I was met by an attractive 30 year old woman who asked me how I knew the name and when I told her I used to be at Luckyland from a child ...she invited me in to see her old great Aunt from Waldemar. It turned out that Miss Gomez as she was then was a great friend of Cristobel...had persuaded her to marry Peter, and their young granddaughter that was born at Luckyland is now a Consultant Anaesthetist at Kingston Hospital and is married to Prof. Landon of St Bartolemews Hospital, London All have subsequently met here in England and the orchids are still growing well all a reminder of those days at Luckyland.

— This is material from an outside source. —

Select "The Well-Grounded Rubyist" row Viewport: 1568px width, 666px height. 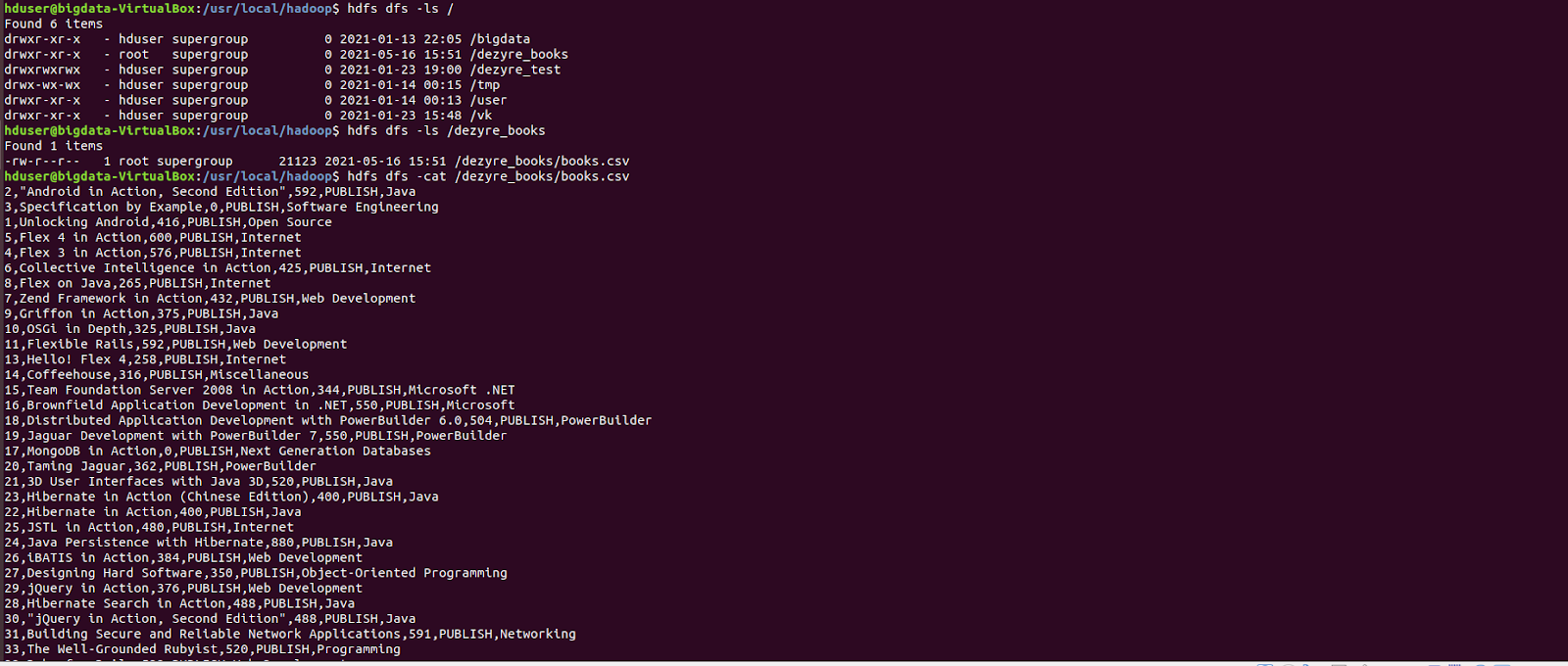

My Father Fred finally left for retirement at Hugoland in 1950 and was followed briefly by Tim Wilson, Freddie Keun and then in 1952 by John Holland and his wife Nancy. John was an ex- tank corps commander from the Desert Rats in North Africa. He was a very kind and sympathetic soul and a good planter. Curiously, he was also a great respecter of Tamil & Singhalese curses, mantras and superstitions and other supernatural beliefs. "There are more things in heaven and earth than were ever dreamt of in thy philosophy"! He had three 2 friends, Charles Bagot and Budge Burkett and each would vie to do the toughest thing ,either singly or all together in the low country trekking over miles of virgin jungle, travelling rough and on one occasion with an inflatable they went from Kandy down the Mahaveli Ganga to eventually come out at Trincomalee long before there was any irrigation development or roads of any description. After I sadly came back to England in 1964, I handed it over to Tony Boyd Moss who in turn was followed by Harold Ratwatte. My days at Luckyland, both as a child and as Manager with my young wife and family, have always been an inspiration, and where I learnt to be appreciative of colour and the multitudinous forms and shapes of plants. Now I live in England and am fortunate to have created in Surrey a paradise of a garden modelled on the beautiful and colourful one that I grew up with at Luckyland.
May the Estate and all who work there in future years prosper, and these notes are a small tribute to an exceptional place that gave so much happiness to us all.